Repeat exactly the lines of the records below, starting at the line containing "Choose the TikTok source icon" and ending at the line containing "Task: Sort table by Potentiale column header". Leave the pictures out.

++++ EXERCISE MATERIALS

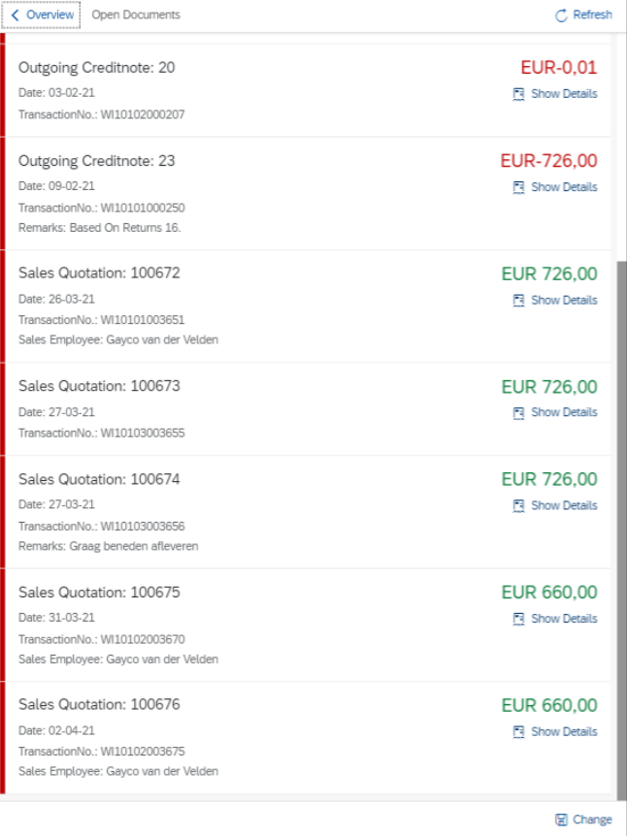Click details icon for Sales Quotation 100672
627x836 pixels.
coord(518,301)
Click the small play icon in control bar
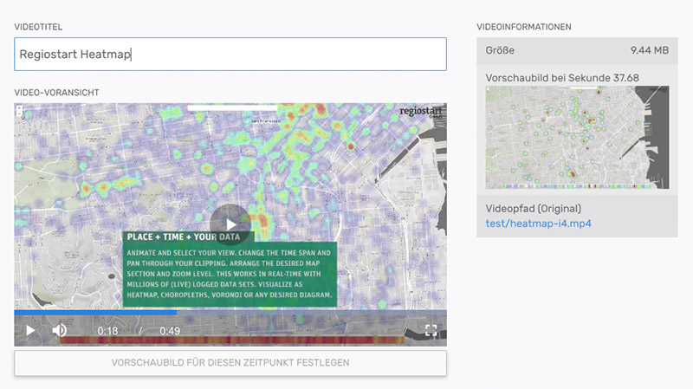Image resolution: width=693 pixels, height=389 pixels. pos(30,330)
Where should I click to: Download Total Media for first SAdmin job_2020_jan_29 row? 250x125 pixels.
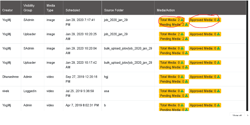pyautogui.click(x=182, y=20)
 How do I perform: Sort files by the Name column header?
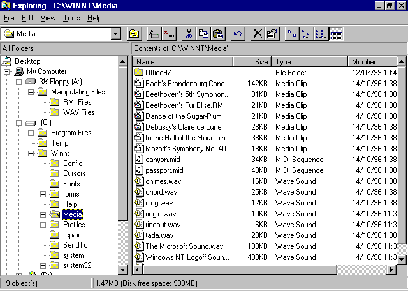tap(183, 62)
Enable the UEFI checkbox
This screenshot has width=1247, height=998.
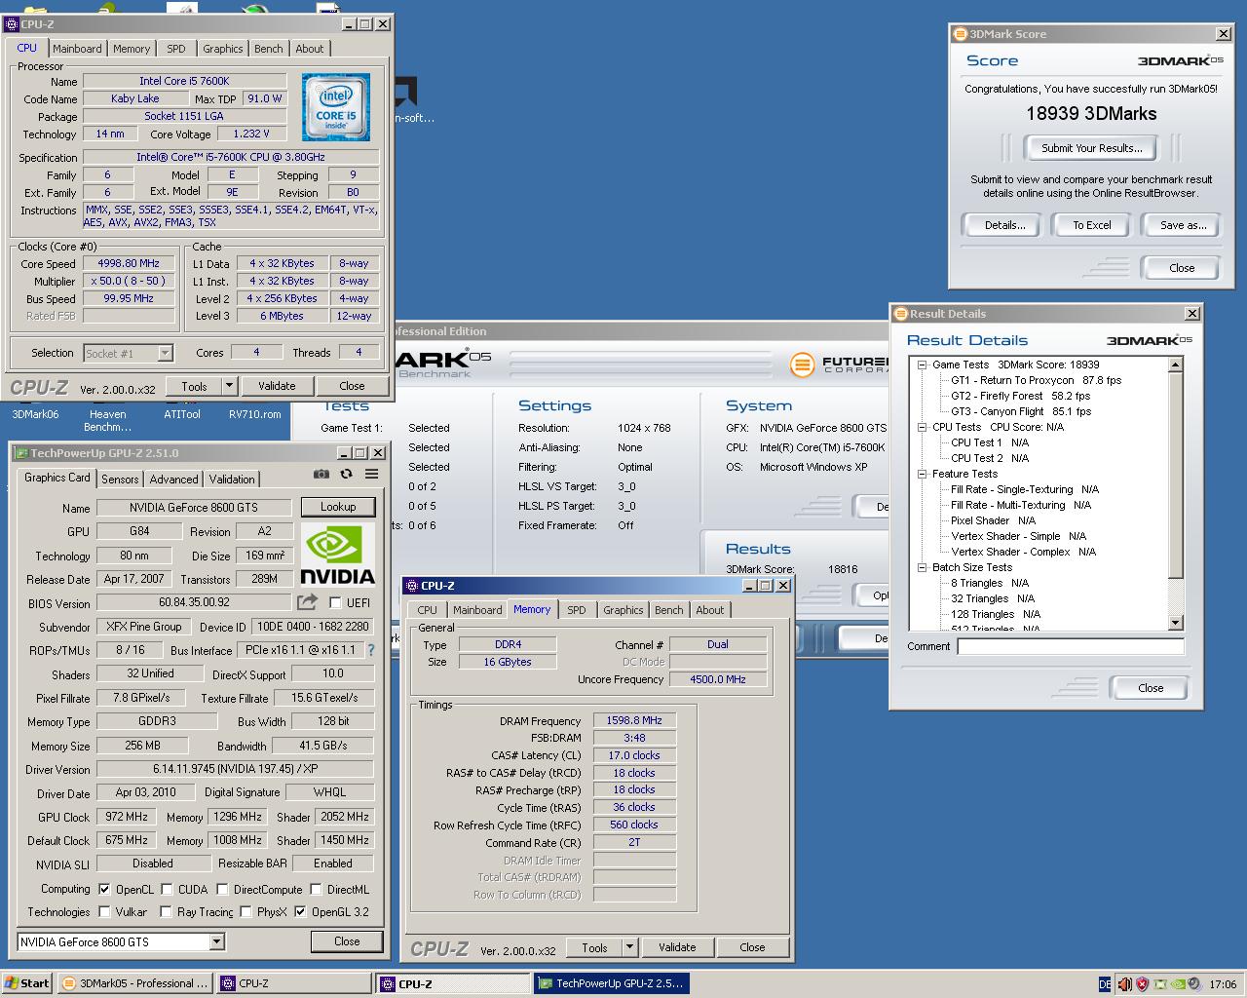tap(335, 603)
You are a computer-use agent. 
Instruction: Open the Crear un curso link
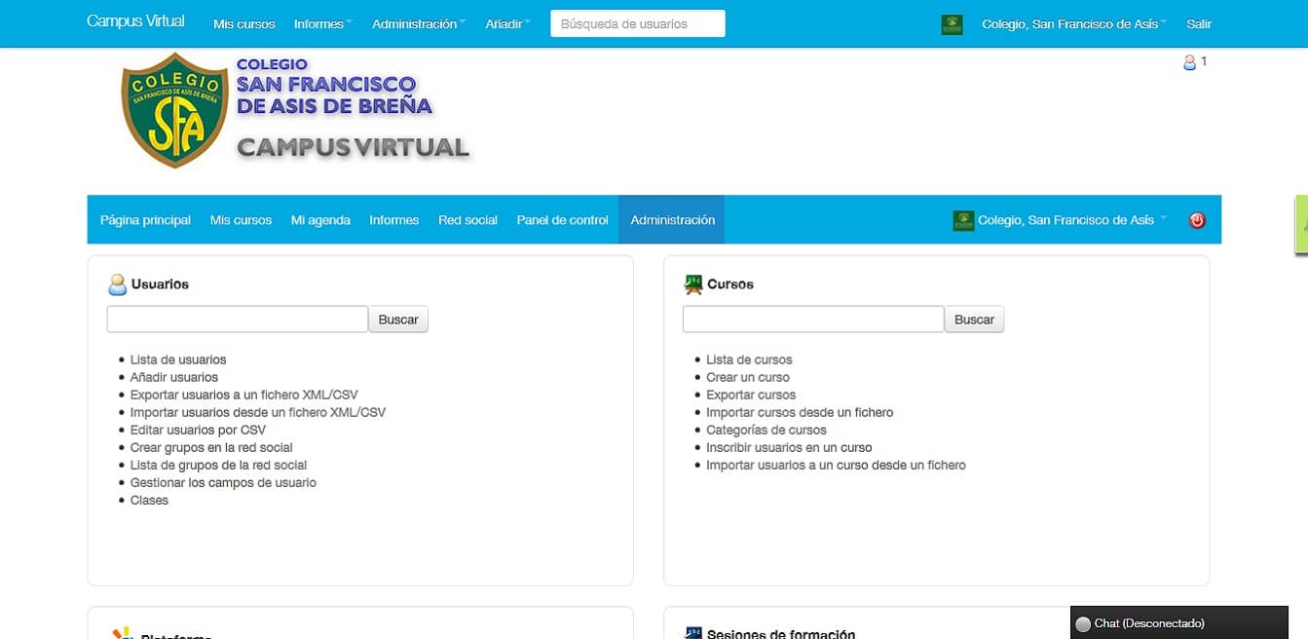click(x=748, y=377)
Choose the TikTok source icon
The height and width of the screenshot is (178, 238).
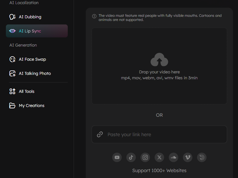point(131,157)
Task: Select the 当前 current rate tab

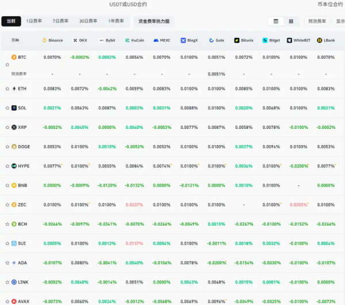Action: click(12, 21)
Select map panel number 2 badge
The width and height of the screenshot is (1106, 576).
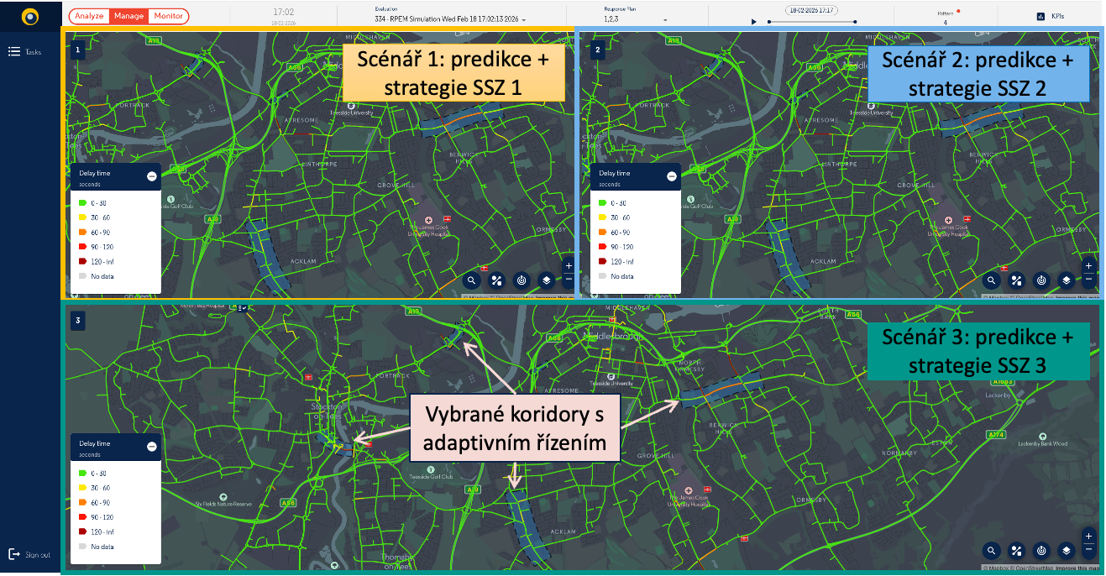(x=597, y=50)
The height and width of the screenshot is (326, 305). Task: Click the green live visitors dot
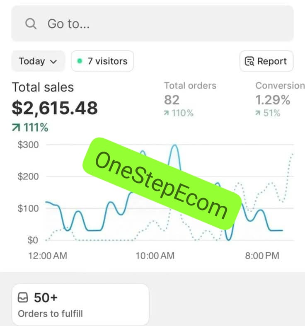80,61
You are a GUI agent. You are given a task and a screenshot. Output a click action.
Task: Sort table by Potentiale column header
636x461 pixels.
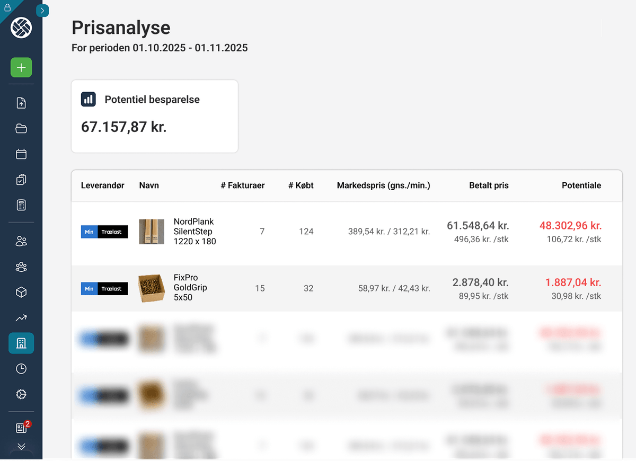coord(581,185)
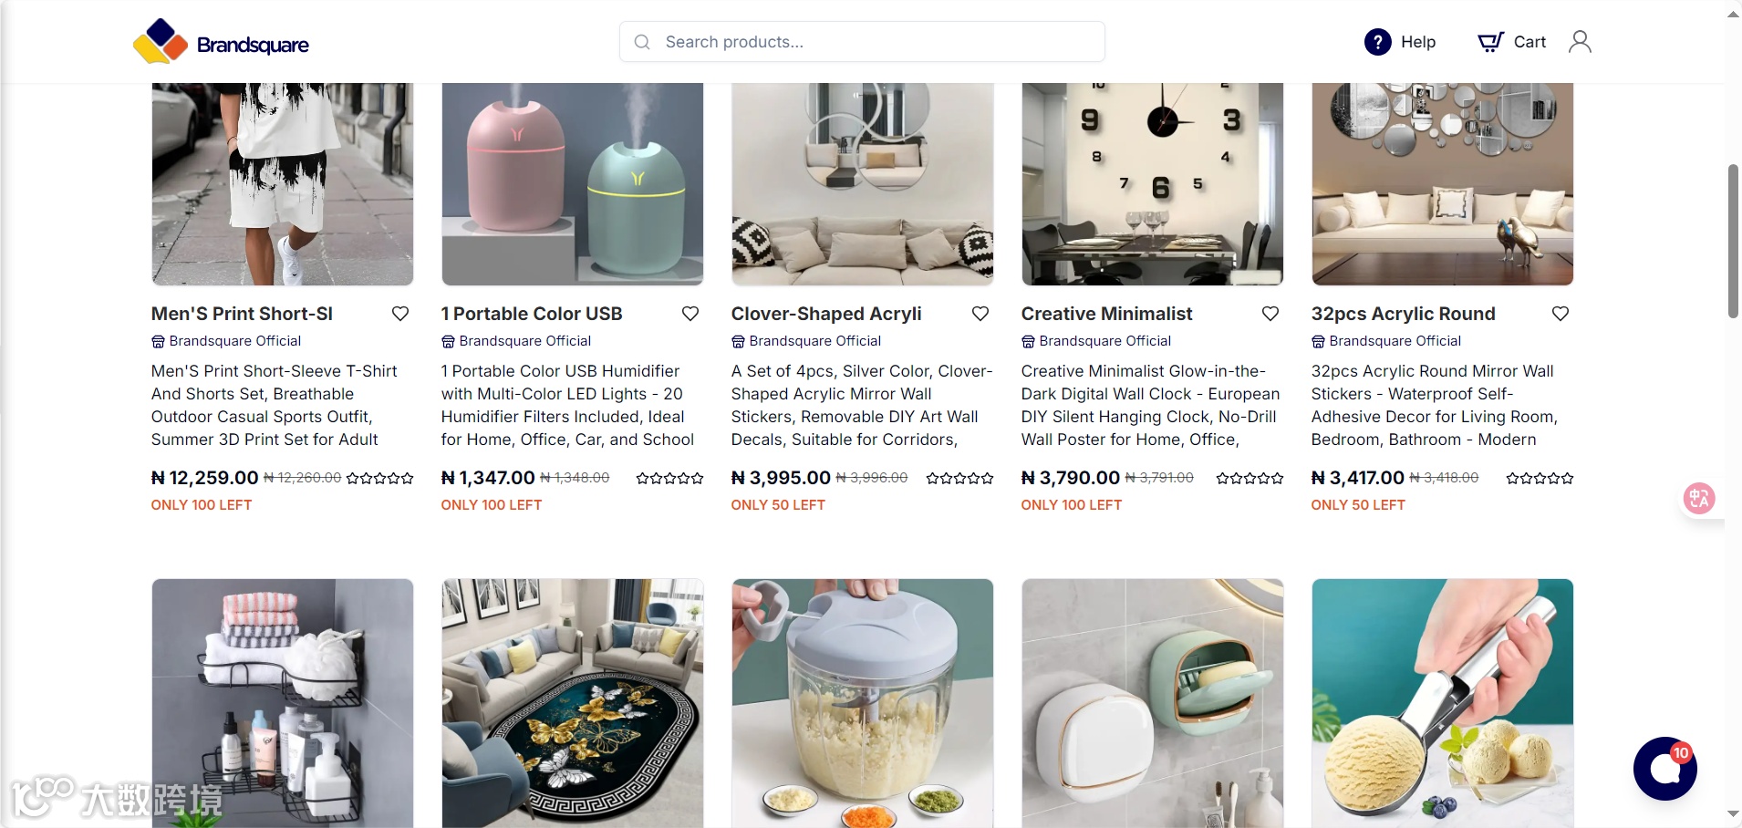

++++++++

■ RESULT OF THE TASK
Choose the TikTok source icon
The height and width of the screenshot is (178, 238).
point(131,157)
Task: Select the 当前 current rate tab

Action: click(12, 21)
Select map panel number 2 badge
The width and height of the screenshot is (1106, 576).
(x=597, y=50)
The height and width of the screenshot is (326, 305). Task: Click the green live visitors dot
80,61
You are a GUI agent. You are given a task and a screenshot. Output a click action.
Task: Sort table by Potentiale column header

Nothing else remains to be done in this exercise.